The Paris Agreement is the agreement reached at the Conference of the Parties (COP) in Paris in 2015, which set a goal of limiting global temperature change to 2.0 C above preindustrial levels, with a secondary goal of limiting warming to 1.5 C.
It is important to distinguish between the Paris Agreement and the United Nations Framework Convention on Climate Change (UNFCCC). The UNFCCC is the main international agreement which governs negotiation and action around climate change. The Paris Agreement is an agreement reached by the process established in the UNFCCC. The order signed by President Trump this week removes us from the Paris Agreement only, not the UNFCCC.
Climate experts believe that the 2.0 C goal is still within reach, but that we are in a critical decade for taking action. Taking action means cutting emissions of greenhouse gases and transitioning away from the use of fossil fuels.
This move was promised many times during the Trump campaign, so this announcement does not come as a surprise. The question of whether the US might withdraw from Paris was the main topic of conversation at this year’s COP in Baku, Azerbaijan.

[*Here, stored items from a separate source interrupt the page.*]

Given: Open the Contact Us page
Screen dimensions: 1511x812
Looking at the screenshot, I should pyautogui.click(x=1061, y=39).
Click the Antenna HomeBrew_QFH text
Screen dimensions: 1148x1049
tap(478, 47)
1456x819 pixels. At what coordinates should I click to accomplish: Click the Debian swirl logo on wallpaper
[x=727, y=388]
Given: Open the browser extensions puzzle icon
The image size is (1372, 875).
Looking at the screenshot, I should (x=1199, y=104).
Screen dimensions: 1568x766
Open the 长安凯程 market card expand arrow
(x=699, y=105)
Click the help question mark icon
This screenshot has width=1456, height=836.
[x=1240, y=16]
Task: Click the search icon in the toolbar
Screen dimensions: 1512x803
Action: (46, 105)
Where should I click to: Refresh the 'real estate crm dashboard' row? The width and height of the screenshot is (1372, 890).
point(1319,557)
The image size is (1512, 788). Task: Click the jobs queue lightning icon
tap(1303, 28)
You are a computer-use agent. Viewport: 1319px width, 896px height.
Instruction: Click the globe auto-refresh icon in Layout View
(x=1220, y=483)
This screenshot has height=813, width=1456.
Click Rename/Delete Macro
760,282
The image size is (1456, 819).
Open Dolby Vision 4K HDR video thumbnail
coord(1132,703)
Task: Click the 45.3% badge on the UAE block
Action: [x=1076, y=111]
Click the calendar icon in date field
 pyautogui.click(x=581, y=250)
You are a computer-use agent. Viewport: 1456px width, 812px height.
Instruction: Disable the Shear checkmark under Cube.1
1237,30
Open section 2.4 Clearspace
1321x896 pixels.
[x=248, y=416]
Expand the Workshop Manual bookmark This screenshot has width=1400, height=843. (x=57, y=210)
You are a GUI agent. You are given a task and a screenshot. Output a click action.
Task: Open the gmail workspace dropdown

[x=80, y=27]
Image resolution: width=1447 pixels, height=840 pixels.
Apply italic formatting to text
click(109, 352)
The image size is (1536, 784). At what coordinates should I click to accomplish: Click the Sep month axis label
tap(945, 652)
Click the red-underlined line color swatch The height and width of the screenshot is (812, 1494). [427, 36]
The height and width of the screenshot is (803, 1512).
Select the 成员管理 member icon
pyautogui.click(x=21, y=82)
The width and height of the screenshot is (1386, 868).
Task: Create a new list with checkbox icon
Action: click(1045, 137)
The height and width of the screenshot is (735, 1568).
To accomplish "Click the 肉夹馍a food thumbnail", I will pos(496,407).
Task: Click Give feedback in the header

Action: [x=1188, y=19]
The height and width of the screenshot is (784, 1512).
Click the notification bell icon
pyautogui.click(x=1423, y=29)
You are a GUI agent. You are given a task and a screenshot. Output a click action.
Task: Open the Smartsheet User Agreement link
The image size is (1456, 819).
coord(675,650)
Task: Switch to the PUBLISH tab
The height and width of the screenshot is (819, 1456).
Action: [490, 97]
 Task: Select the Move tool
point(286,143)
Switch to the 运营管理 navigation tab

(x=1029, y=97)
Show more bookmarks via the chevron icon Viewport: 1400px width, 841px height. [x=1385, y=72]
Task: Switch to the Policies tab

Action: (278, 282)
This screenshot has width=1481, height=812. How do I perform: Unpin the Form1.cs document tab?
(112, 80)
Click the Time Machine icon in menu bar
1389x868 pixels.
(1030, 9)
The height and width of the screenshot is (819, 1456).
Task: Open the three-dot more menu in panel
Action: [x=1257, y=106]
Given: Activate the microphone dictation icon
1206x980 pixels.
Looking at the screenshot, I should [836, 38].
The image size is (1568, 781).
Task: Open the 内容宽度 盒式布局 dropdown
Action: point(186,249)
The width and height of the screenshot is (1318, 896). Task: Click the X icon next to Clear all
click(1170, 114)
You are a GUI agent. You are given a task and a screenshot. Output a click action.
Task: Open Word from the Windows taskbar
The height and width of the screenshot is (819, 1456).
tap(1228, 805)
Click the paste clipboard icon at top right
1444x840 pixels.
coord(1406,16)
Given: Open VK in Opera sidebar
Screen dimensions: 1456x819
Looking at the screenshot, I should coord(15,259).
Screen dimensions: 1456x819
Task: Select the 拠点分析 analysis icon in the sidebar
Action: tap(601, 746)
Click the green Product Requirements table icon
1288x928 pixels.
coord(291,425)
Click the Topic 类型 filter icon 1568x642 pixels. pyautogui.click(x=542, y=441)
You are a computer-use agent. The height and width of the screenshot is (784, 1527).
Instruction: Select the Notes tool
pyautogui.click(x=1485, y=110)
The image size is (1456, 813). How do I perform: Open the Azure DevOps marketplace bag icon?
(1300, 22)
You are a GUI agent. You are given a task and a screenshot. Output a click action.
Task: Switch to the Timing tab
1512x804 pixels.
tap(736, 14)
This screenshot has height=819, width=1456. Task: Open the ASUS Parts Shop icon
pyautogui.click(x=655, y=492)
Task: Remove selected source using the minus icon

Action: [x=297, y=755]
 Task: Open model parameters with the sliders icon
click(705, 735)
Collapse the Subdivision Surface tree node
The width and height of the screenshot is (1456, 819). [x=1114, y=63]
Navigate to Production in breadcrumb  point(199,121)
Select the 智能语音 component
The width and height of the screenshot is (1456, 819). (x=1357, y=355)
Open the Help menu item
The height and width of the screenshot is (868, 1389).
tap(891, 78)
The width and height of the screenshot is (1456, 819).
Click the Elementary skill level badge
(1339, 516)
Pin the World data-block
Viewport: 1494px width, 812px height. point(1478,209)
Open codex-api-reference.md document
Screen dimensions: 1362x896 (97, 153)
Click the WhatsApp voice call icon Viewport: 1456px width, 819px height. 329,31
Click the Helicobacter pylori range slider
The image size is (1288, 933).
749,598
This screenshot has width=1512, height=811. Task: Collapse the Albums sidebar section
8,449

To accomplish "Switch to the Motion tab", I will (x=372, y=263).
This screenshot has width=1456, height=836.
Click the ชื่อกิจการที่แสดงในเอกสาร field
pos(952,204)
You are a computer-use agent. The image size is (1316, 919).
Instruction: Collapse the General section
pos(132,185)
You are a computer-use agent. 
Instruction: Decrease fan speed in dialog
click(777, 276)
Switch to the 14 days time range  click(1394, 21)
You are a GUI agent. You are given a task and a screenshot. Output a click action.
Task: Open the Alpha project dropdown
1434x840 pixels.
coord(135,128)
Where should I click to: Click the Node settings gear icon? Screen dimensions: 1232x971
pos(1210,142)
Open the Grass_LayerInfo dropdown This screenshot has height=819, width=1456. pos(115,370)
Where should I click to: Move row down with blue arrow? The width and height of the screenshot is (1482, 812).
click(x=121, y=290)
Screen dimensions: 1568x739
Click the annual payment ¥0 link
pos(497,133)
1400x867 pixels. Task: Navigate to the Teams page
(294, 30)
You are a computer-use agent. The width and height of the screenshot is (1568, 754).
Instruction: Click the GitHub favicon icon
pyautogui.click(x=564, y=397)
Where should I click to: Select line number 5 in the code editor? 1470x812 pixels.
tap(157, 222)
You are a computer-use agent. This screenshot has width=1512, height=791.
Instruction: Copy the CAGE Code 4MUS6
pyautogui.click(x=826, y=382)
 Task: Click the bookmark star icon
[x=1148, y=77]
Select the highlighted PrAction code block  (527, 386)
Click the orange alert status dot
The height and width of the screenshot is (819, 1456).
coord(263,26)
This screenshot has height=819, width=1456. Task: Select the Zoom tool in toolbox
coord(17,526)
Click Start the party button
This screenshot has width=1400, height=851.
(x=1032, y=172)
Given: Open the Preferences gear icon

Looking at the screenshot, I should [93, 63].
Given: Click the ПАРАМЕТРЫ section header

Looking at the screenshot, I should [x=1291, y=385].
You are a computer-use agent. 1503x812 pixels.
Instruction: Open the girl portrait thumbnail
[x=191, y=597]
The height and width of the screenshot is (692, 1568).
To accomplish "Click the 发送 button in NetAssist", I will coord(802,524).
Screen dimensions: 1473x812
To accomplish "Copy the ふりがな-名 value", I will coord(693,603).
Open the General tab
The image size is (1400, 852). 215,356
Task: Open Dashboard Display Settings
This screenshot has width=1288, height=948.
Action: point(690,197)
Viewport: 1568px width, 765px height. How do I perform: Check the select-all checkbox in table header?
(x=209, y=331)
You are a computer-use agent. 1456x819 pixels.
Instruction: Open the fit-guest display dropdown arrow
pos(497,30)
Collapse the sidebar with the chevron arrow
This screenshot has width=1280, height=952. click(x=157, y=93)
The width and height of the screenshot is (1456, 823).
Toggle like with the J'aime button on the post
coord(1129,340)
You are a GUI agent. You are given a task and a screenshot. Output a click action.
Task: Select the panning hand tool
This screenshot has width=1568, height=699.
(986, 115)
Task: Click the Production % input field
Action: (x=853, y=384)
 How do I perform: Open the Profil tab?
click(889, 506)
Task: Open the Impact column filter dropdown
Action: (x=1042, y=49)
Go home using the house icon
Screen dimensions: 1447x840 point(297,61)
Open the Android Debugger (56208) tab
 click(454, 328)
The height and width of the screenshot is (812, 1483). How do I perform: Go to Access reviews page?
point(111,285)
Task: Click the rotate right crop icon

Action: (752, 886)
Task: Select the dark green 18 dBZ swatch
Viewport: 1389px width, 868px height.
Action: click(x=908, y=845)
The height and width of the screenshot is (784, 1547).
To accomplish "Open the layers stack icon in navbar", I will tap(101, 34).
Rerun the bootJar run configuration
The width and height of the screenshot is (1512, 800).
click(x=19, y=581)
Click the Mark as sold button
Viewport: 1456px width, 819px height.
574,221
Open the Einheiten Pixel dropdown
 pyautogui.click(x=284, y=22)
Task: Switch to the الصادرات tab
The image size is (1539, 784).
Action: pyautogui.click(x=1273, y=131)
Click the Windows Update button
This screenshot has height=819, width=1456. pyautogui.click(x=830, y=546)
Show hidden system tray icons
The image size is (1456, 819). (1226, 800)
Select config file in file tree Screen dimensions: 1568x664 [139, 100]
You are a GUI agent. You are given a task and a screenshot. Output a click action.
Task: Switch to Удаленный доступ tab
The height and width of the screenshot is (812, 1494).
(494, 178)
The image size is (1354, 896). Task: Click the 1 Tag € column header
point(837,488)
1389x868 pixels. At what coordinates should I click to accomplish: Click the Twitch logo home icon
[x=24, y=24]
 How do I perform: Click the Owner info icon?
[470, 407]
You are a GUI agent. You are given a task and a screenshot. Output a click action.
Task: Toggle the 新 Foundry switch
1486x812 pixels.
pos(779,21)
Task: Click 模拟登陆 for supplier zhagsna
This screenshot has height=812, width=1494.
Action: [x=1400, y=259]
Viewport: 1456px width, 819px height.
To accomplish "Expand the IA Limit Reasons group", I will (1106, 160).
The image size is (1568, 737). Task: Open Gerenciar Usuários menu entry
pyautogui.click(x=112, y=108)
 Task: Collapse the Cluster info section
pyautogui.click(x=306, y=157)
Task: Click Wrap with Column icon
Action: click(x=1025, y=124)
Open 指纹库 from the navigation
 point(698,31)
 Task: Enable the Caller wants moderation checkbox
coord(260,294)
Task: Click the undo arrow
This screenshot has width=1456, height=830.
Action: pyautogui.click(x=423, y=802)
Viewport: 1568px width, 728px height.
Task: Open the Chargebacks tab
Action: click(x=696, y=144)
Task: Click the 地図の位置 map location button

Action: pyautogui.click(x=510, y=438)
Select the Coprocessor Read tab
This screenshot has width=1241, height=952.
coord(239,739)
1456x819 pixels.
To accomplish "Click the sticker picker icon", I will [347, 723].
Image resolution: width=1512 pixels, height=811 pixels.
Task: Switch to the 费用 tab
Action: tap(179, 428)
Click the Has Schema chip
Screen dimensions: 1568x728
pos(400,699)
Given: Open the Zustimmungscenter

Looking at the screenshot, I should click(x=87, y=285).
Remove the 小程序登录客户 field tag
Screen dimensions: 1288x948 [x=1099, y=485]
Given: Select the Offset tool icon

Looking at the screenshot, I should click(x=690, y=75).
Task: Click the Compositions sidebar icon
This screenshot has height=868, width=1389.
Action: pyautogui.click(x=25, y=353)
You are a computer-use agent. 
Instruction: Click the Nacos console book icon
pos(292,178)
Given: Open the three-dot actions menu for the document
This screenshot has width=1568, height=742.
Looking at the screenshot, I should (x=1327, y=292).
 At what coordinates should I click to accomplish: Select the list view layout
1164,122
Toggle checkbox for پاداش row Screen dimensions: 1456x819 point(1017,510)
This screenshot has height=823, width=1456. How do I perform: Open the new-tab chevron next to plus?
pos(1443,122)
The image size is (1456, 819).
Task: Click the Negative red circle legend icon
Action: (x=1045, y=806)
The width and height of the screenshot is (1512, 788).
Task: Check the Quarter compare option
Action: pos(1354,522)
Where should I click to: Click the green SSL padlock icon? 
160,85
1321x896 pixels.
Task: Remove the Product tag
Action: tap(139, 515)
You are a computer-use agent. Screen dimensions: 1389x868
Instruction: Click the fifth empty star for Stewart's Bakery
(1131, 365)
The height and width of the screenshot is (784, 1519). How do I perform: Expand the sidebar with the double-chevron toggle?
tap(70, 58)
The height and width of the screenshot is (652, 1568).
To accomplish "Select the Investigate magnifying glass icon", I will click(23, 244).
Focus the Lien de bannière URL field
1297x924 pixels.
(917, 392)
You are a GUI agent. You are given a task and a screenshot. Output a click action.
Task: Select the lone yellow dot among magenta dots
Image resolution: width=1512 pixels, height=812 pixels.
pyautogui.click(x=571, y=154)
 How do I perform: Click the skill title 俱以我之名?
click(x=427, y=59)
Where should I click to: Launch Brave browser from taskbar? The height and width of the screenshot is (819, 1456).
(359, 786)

The bad news: Withdrawing from Paris, along with turning away from the renewable energy transition and encouraging expanded fossil fuel development, other promises President Trump made during his inaugural address and flurry of executive orders shortly after taking office, confirms the suspicions of the rest of the global community: the US is not a serious partner and leader in the effort to fight climate change. If our commitment to climate comes and goes dependent on the party controlling the executive branch, then we cannot be counted on. This leaves a leadership vacuum in the area of climate action of all types.
The good news: As we learned during COP29 in Baku, the executive is not the only part of government that sets the tone on climate action. Subnational governments, in the US this is state and local government, have led the way on climate action at a level of government that is arguably more able to be effective on taking concrete action than the federal government. While the federal government can set goals and provide financing, state and local governments implement the policy that ultimately leads to emission reductions. Many state and local governments in the US are committed to climate action. The “America is All In” movement reports that governors who have committed to the pledge to continue working on climate action represent 2/3rds of the US population and 74% of the US GDP.
The process of leaving the agreement takes one year from the date of the order. This is the time to lean in to state and local advocacy for climate action. In states resistant to climate action, you can still make progress by talking to your elected officials about things like transportation and air quality, or developing extreme heat protections for workers, all of which have co-benefits beyond climate. Renewable energy has broad appeal for its ability to lower energy costs for consumers and its role in stabilizing the electrical grid. You could join the Climate Action Team for weekly updates and discussion of state and federal climate policy.
The 2023 Yale Climate Communications Study finds that 72% of the US adult population agree that global warming is happening. 61% answer affirmatively to the statement “Global warming will harm people in the US.” Those numbers are higher than ever, likely driven in part by the parade of weather- and climate-related disasters the US has experienced in the last decade. It stands to reason that the devastation wrought by Hurricane Helene and the wildfires in Los Angeles, both of which are examples of the kind of impacts we expect to see in a warming climate, might convince some of the remaining skeptics.
And that is the true folly of President Trump’s environmental policy approach. The impacts of climate change are real, they are here, they are dangerous, and they are affecting every single person in the United States. Without climate action, including a rapid transition away from relying on fossil fuels, we can expect more heat waves, more floods, more droughts, higher insurance premiums, and more tragic losses. Try as the administration might to distract us, the US electorate can clearly see that the emperor is in fact, wearing no clothes.